[[ Data records, beginning ]]

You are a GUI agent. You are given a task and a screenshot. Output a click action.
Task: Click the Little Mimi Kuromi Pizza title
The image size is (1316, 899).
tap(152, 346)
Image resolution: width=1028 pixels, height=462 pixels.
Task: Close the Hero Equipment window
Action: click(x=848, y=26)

[[ Data records, end ]]

**What this task involves**
Repeat each line of the data exactly, missing none.

**Result for this exercise**
You are a GUI agent. You are given a task and a screenshot. Output a click action.
Task: Click the Little Mimi Kuromi Pizza title
The image size is (1316, 899).
tap(152, 346)
Image resolution: width=1028 pixels, height=462 pixels.
Task: Close the Hero Equipment window
Action: click(x=848, y=26)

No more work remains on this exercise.